* _Your objective_
Line by line, print the records exactly as they are, dropping the pictures.

* _Data for this task_
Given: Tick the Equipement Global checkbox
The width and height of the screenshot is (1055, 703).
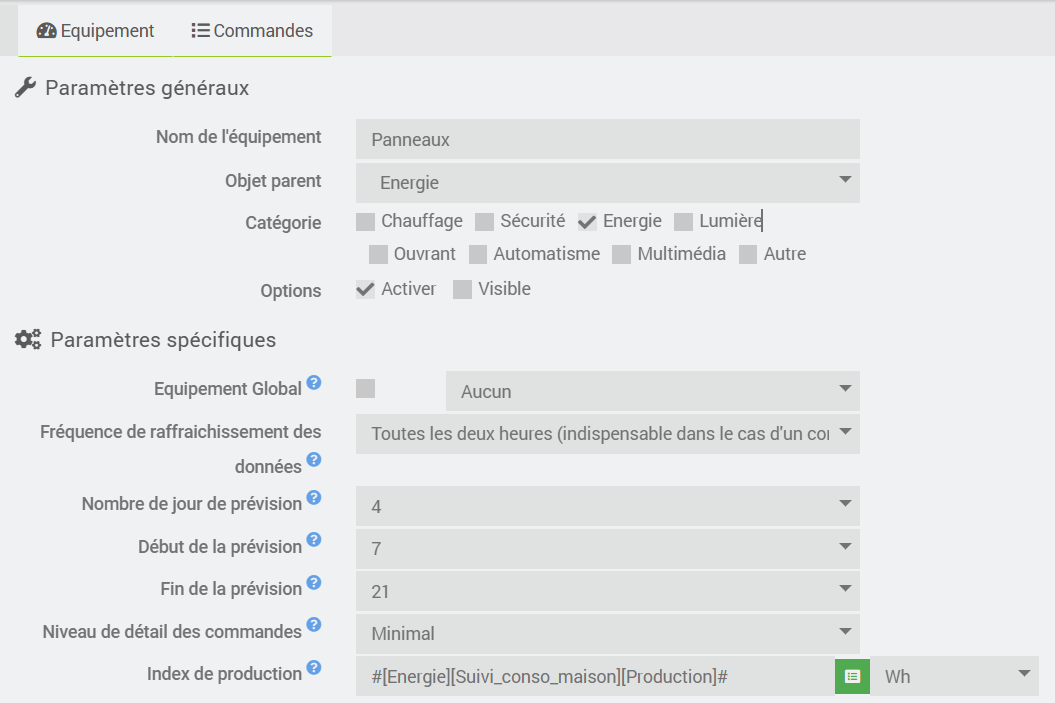Looking at the screenshot, I should click(365, 389).
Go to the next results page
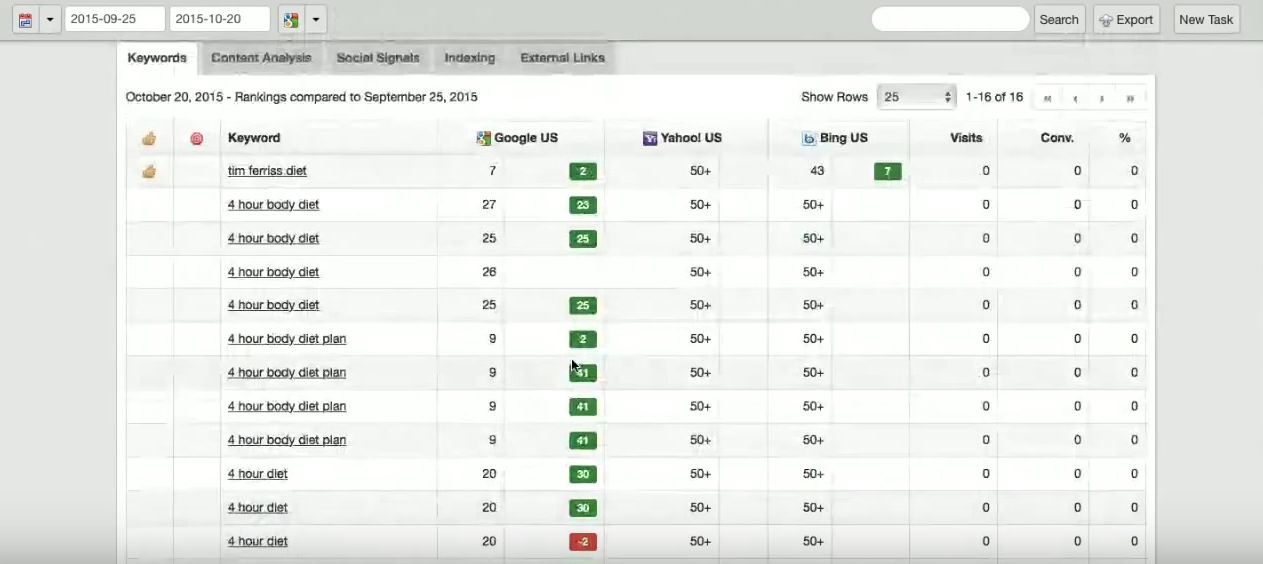 tap(1102, 98)
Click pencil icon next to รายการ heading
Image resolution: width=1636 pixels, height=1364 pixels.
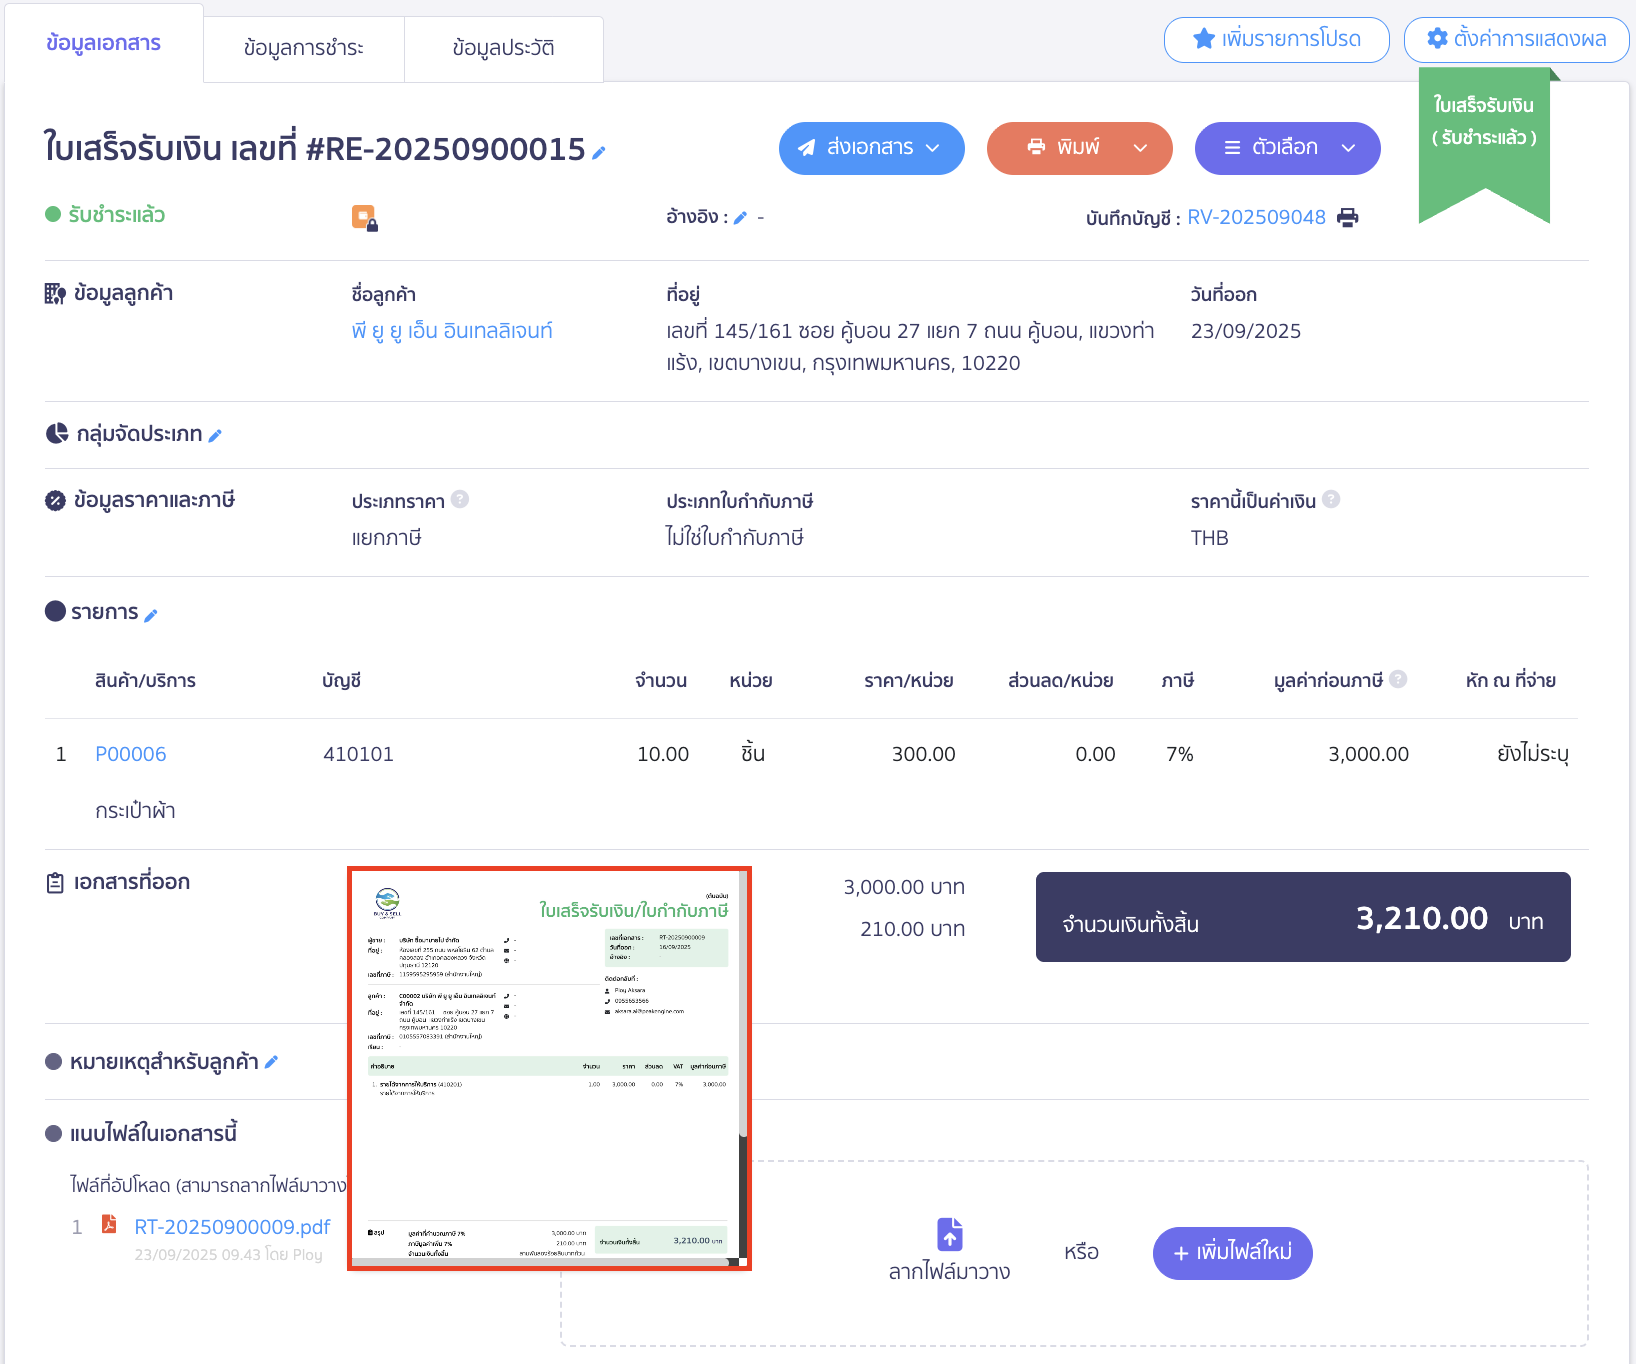pos(151,615)
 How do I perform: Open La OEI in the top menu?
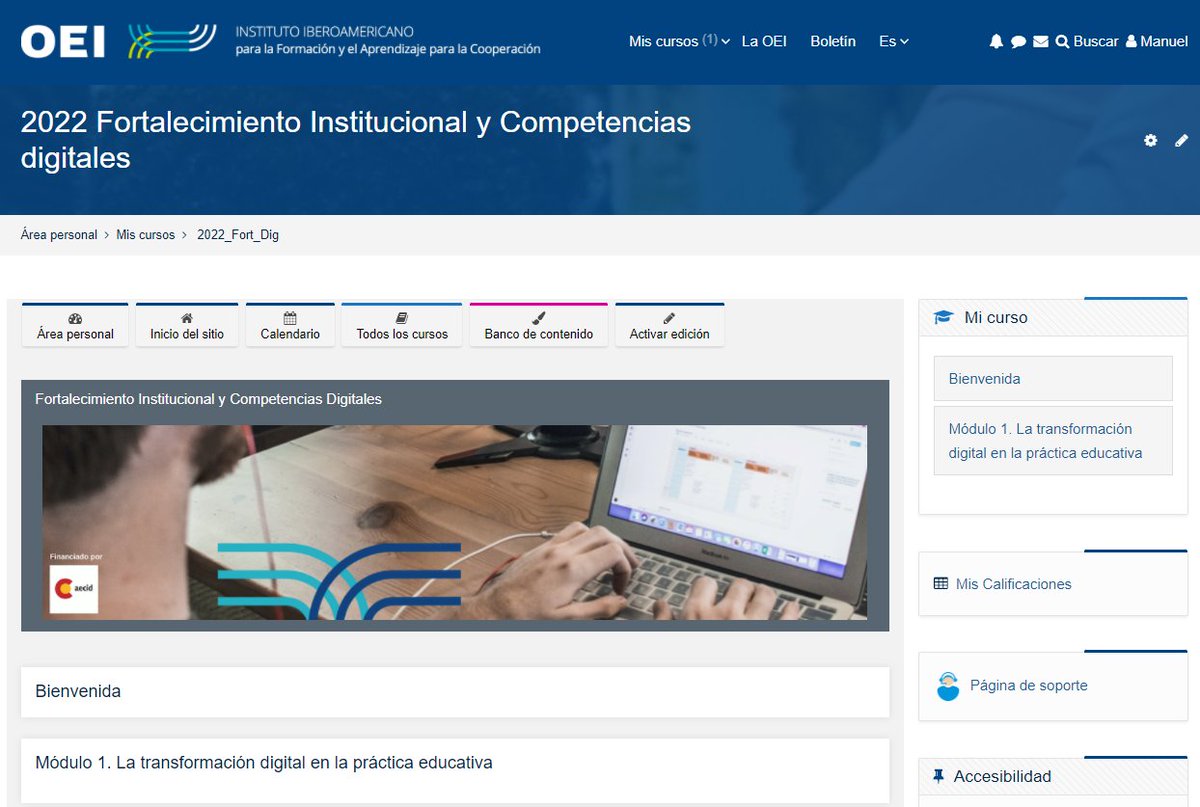(x=764, y=41)
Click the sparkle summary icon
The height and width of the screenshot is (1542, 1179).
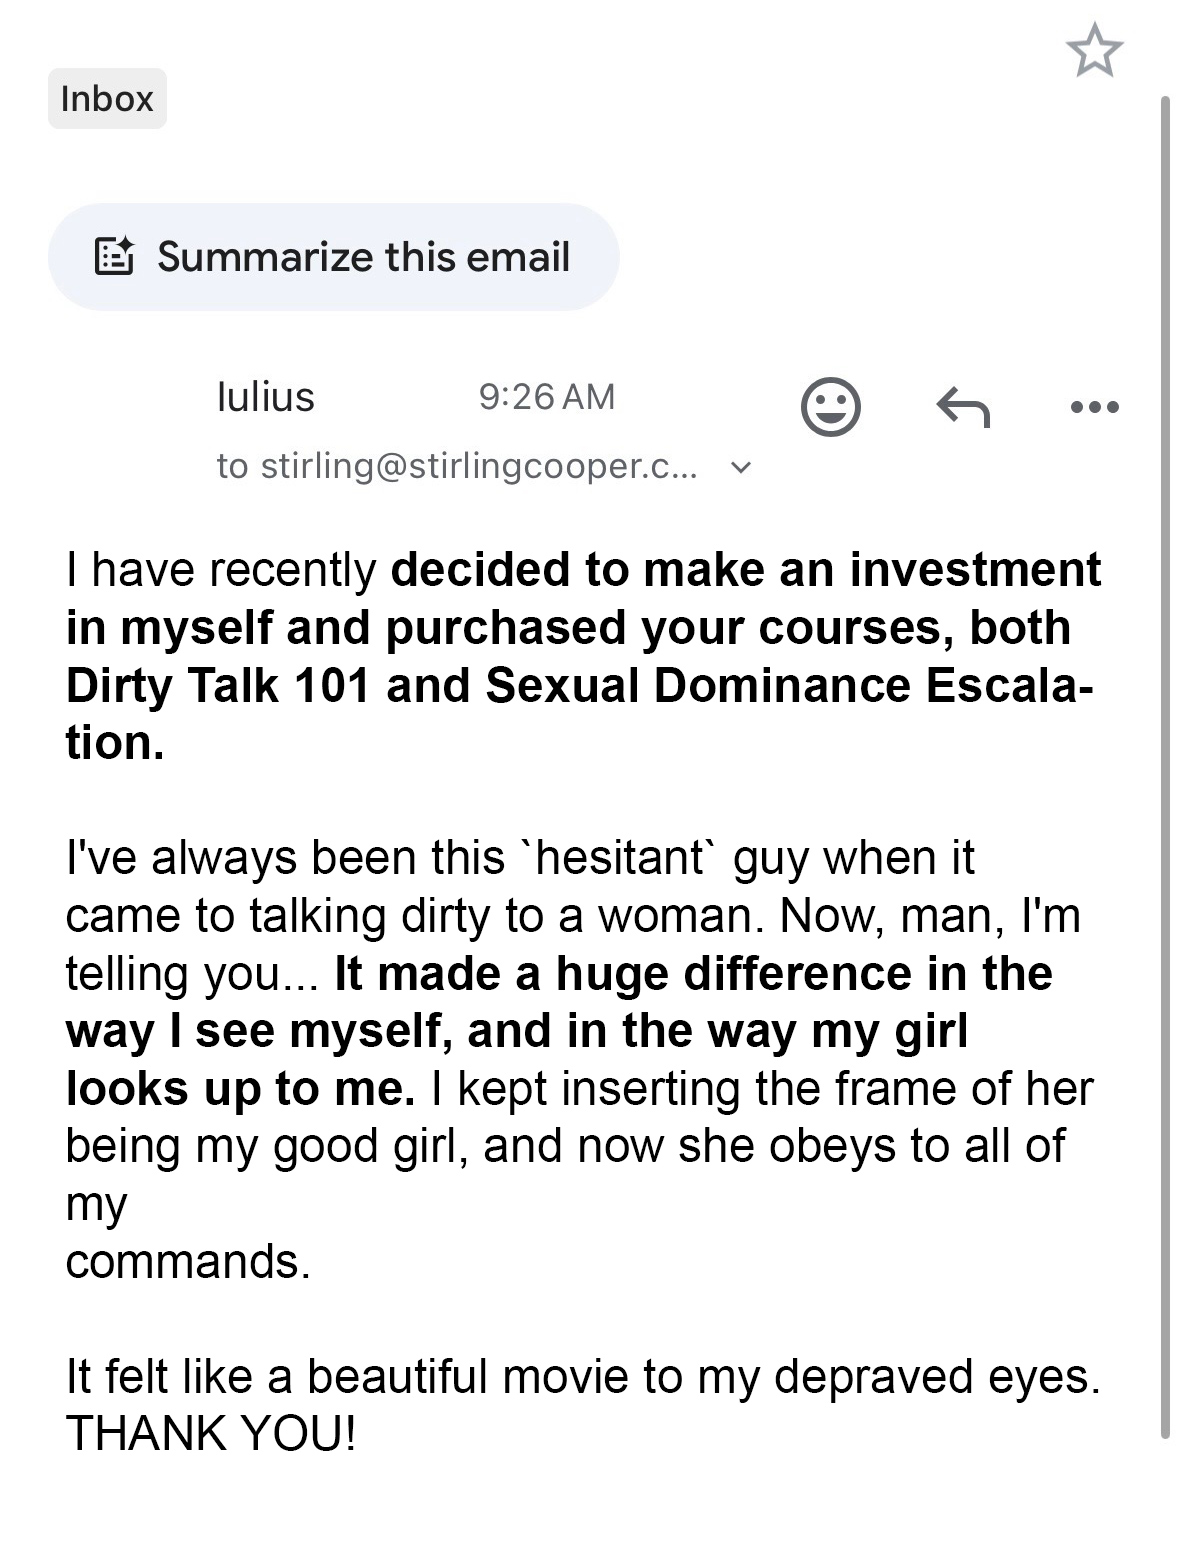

* _Task response_
Given: Tick the Equipement Global checkbox
The width and height of the screenshot is (1055, 703).
Looking at the screenshot, I should click(365, 389).
Go to the next results page
 tap(1102, 98)
Click pencil icon next to รายการ heading
Image resolution: width=1636 pixels, height=1364 pixels.
pos(151,615)
 How do I perform: Open La OEI in the top menu?
(x=764, y=41)
Click the sparkle summary icon
The height and width of the screenshot is (1542, 1179).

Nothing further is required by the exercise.